While Queen Gaga is basically the only royal who rocks insane platforms these days, shoes called chopines remained in fashion throughout the 15th, 16th, and 17th centuries. They were designed to keep all of those ridiculous skirts from getting soiled while socialites did socialite things. After all, blue veins can’t properly slay if they’re competing with the embarrassment of a muddy hoop skirt. It’s science.

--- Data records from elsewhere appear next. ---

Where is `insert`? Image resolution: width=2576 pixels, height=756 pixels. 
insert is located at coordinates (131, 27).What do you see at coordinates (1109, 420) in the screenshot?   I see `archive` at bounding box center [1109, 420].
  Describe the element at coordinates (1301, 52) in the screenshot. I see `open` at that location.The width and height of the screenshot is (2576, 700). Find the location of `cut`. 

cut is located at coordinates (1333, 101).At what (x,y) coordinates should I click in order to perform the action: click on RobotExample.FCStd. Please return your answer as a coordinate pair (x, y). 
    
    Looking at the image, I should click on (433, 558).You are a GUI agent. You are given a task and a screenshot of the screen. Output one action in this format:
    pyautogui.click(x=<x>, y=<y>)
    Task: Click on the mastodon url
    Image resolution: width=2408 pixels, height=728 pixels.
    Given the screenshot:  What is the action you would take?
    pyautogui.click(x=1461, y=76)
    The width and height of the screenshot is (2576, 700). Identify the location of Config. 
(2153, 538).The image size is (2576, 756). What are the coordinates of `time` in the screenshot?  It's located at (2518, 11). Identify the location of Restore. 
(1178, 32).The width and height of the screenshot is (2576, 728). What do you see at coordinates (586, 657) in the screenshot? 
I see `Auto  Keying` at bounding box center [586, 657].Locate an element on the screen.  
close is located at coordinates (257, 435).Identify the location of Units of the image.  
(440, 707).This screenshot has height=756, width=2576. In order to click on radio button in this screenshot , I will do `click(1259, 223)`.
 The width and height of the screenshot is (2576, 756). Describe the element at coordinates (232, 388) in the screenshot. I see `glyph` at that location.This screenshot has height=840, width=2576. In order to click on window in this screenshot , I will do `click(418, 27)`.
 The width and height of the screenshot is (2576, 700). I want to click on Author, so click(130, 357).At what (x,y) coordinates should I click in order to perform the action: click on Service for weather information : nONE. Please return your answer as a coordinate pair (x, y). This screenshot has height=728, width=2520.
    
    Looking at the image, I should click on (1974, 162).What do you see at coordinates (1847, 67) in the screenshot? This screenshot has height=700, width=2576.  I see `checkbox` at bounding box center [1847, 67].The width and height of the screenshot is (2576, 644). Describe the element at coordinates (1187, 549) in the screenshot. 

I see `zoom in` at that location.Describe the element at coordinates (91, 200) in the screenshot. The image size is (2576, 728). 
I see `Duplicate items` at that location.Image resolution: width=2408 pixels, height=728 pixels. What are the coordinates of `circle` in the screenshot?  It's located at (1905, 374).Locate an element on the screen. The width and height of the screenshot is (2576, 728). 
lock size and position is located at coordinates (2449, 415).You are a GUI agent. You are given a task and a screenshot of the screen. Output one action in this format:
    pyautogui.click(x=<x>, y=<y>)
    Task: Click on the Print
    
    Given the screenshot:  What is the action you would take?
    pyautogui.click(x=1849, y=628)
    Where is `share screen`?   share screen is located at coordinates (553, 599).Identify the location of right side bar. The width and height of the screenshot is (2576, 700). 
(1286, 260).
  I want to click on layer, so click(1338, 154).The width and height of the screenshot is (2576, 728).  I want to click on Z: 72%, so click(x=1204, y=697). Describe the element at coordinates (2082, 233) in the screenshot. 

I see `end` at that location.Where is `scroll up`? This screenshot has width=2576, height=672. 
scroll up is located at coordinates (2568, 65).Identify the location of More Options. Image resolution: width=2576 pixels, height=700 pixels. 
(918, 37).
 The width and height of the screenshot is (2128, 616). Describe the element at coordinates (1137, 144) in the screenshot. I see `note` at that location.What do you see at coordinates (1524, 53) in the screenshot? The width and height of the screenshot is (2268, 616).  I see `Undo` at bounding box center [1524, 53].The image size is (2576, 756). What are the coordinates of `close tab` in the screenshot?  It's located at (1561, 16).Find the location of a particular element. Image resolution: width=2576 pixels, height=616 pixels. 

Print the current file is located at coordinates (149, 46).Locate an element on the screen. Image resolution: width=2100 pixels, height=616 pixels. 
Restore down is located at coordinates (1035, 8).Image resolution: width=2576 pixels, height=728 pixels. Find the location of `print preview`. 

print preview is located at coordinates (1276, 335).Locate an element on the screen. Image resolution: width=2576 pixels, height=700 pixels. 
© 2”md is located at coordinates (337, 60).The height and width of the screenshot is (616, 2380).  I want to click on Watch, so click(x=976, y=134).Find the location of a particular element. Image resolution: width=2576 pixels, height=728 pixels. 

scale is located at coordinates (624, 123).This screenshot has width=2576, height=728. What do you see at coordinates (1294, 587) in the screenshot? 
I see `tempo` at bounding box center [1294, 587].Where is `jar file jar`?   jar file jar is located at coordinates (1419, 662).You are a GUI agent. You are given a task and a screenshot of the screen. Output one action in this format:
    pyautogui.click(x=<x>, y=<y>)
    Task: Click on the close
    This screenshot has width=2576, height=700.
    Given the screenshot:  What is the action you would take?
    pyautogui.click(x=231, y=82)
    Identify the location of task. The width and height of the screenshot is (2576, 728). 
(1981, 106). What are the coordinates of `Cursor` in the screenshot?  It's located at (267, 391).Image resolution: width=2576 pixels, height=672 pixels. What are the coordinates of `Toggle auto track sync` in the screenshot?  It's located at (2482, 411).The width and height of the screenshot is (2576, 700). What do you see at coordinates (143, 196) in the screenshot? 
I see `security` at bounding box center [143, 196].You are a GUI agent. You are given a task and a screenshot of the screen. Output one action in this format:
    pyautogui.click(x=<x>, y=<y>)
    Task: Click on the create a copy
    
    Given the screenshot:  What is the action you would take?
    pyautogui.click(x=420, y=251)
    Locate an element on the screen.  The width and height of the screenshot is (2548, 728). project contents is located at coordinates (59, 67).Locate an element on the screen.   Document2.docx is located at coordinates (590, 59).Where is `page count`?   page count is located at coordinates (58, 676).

7. Bombasting. Yep, that’s a word.
Designers today definitely don’t create with mutton in mind, but lamb-inspired looks were the epitome of Elizabethan slayage. Through a practice called bombasting — which had people stuffing their sleeves to make their arms look like mutton chops — ladies and germs ditched their skinny frames in favor of achieving a more well-fed look.
8. No makeup? No problem.
When it came to makeup, England’s Queen Victoria sipped on that haterade. Since wearing makeup was a no-no for Victorian ladies because of its association with prostitutes, clever beauties channeled their inner me by going to absolutely ridiculous lengths to achieve that glow. Instead of wearing blush, they pinched their cheeks to stay rosy.
9. Why have two brows when you can have one?
Ancient Greek and Roman cuties never wasted time plucking. Instead, they opted for the classic unibrow. Those who weren’t blessed with the gloriousness of a monobrow even rocked fake ones. If this came back, I’d save approximately $36 billion a year on waxing. Let’s make it happen.
10. A trend inspired by animal husbandry? Not screwed up at all!
A designer named Paul Poiret created the 20th century’s most insane trend. Hobble skirts were inspired by that cute thing people do when they bind farm animals’ legs, and they prevented women from taking large steps (and presumably from running away from the whack jobs who were into that sort of thing). And what Poiret had to say about the advent of the hobble skirt is just as warped as the design itself: “I freed the bust, but I shackled the legs.” Everything is awful!
(via All Day)
Listen. The fashion and beauty industries are awesome. Even though runways and salons are often home to next-level weirdness, let’s give ourselves a round of applause for avoiding lead poisoning at all costs. Keep doing you, ladies!